__Work instruction__
Your answer should consist solely of the lines from the first line of the data through the line with "[Copy article link] (684, 696)", each reproduced exactly.

__Stored entries__
-*-*-

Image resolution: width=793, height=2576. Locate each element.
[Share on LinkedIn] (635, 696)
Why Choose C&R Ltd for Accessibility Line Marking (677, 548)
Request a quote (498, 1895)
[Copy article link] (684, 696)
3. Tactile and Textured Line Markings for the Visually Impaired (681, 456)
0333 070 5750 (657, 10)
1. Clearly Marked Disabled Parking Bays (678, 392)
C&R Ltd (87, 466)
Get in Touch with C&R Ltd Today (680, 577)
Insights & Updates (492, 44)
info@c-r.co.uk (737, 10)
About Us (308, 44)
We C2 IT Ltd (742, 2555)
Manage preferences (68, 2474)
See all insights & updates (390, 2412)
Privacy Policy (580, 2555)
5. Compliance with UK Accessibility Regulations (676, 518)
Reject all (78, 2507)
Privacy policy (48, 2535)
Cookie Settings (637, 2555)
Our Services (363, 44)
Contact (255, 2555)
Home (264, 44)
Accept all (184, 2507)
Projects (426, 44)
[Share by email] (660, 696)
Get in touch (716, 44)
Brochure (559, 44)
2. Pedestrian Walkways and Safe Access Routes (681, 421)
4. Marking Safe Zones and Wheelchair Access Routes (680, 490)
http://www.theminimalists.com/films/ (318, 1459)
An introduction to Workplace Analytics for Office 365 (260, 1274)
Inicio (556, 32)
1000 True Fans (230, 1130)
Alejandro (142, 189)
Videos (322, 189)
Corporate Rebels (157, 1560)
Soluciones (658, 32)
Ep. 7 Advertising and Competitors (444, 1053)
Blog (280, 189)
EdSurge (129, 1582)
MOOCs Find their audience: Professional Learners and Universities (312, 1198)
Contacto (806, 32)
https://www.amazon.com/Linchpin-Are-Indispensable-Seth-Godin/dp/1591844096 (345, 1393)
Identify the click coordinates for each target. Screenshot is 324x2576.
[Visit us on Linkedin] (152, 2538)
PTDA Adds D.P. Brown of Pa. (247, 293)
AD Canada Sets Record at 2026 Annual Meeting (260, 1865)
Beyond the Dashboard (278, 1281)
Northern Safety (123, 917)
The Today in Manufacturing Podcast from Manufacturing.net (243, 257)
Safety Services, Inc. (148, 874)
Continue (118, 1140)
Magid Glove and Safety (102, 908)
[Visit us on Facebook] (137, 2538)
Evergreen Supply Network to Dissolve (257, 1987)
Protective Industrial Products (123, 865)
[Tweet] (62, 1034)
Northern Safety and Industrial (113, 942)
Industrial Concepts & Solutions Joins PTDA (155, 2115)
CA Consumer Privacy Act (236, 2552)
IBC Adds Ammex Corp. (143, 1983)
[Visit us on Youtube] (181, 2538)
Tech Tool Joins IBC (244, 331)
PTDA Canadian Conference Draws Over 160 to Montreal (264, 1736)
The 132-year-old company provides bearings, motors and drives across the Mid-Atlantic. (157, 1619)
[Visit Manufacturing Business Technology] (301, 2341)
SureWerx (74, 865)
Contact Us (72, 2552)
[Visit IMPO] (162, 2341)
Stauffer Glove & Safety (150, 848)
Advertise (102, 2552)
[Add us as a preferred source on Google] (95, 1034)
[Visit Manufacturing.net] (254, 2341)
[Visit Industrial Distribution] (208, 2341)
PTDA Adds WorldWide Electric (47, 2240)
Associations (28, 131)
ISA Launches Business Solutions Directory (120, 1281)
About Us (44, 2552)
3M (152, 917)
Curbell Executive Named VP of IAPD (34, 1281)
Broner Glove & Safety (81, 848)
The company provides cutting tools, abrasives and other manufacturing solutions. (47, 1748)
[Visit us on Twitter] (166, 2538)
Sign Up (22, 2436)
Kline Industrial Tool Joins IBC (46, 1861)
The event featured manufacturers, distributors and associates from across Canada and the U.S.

-*-*-

__Worked solution__
Image resolution: width=793, height=2576. Locate each element.
[Share on LinkedIn] (635, 696)
Why Choose C&R Ltd for Accessibility Line Marking (677, 548)
Request a quote (498, 1895)
[Copy article link] (684, 696)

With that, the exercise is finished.